In a surprise announcement this morning, cruise line company Royal Caribbean (RCL 0.21%) -- which had been expected to report its Q2 2022 earnings next week -- reported this week instead. What's more, the news was relatively benign, with both revenue and earnings coming in better than expected.
Investors are cheering Royal Caribbean stock (now up 5.8% as of 12:12 p.m. ET) in response, and not only Royal Caribbean. Peer cruisers Norwegian Cruise Line Holdings (NCLH 2.42%) and even Carnival (CCL 1.91%) are sailing higher as well, up 2.5% and 0.6%, respectively.
Royal Caribbean reported sales of $2.18 billion in its fiscal second quarter, about $70 million more than analysts had predicted. The company didn't earn a profit -- and wasn't expected to -- but it did lose only $2.05 per share, which was again less than expected. Management characterized these results as "meaningfully ahead of the company's expectations driven by accelerating and strong close-in demand, further improvement in onboard revenue and better cost performance." It further noted that it was cash flow positive in the quarter.
That's the good news.
Now here's the bad.
Although operating cash flow was positive -- about $479 million -- all of that and more was eaten up by capital spending -- $955 million -- resulting in another free cash flow negative quarter for Royal Caribbean. This is 11th in a row, in a streak that stretches back to even before the pandemic started, in Q4 2019. So Royal Caribbean is still consuming cash, and its cash reserves continue to dwindle.

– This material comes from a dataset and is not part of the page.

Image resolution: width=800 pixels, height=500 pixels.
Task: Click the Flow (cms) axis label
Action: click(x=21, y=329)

On top of that, while Royal Caribbean emphasized in its guidance the fact that it hopes to generate perhaps $3 billion in revenue in Q3, and earn a small "adjusted" profit of between $0.05 and $0.25 per share, this is a non-GAAP projection. When calculated according to generally accepted accounting principles (GAAP), Royal Caribbean confirmed that it will in fact not be profitable in Q3, blaming the rise in "fuel rates, interest rates and foreign exchange rates" for this failure.

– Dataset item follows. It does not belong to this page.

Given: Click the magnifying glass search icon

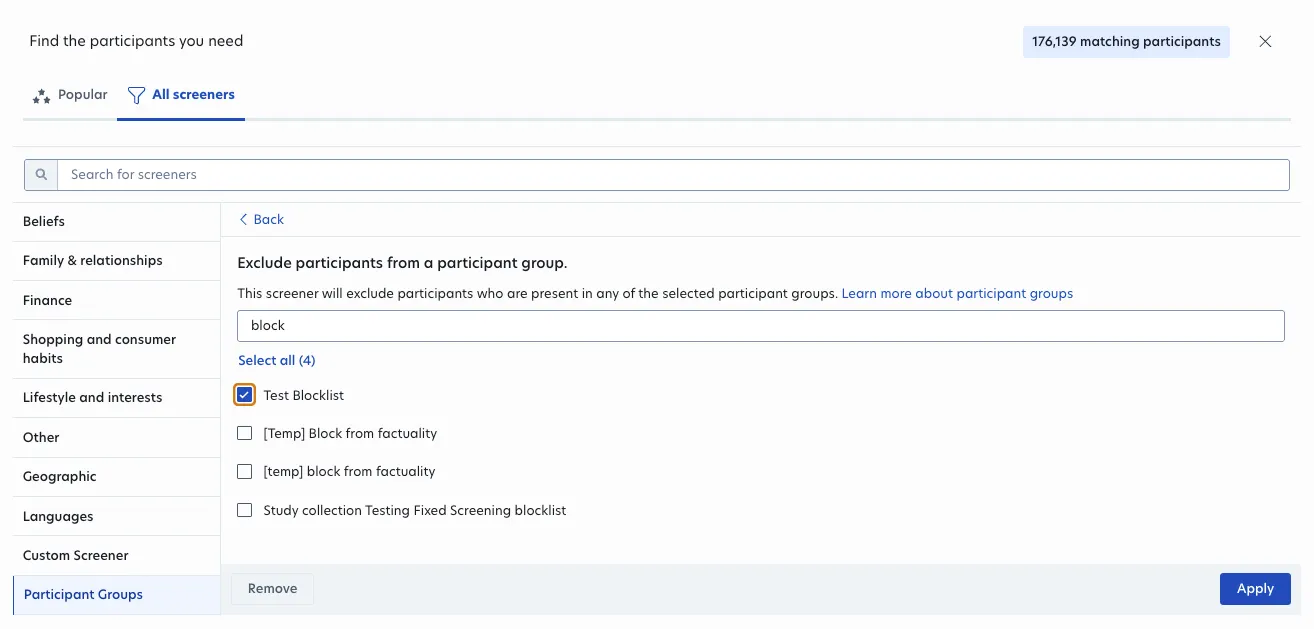Looking at the screenshot, I should [40, 174].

If you recall, this was the same revelation that helped torpedo Carnival stock earlier this month, after it revealed that -- contrary to so many assumptions -- it would not meet expectations and return to profitability in Q3. Now Royal Caribbean is admitting it won't be profitable, either. For the time being, investors don't seem worried about that fact -- or perhaps they haven't noticed it -- and Royal Caribbean's stock price is holding up, but there's still one more shoe to drop here.

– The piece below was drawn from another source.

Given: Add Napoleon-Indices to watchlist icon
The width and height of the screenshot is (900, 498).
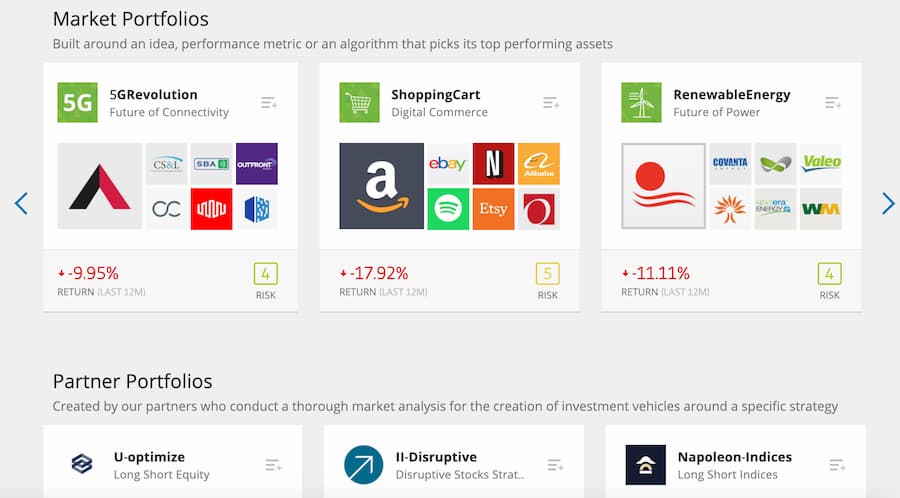Looking at the screenshot, I should 837,465.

Last night after close of trading, Norwegian Cruise updated investors that instead of reporting earnings on Aug. 4, as had been expected, it will release its Q2 2022 results on Tuesday, Aug. 9. As with Royal Caribbean, and as with Carnival before it, analysts are still predicting Norwegian will (a) report a loss for Q2, but (b) promise a profit in Q3. Given that both cruise companies before it have already admitted that Q3 won't be the hoped-for turnaround quarter for cruise companies, chances are slim Norwegian will break the trend and say that it, unlike everyone else, will be profitable in Q3.
If I'm right about that, and we end up with tic-tac-toe, three-in-a-row cruise companies admitting they still can't turn a profit, I expect we'll see even more selling in the cruise sector going forward.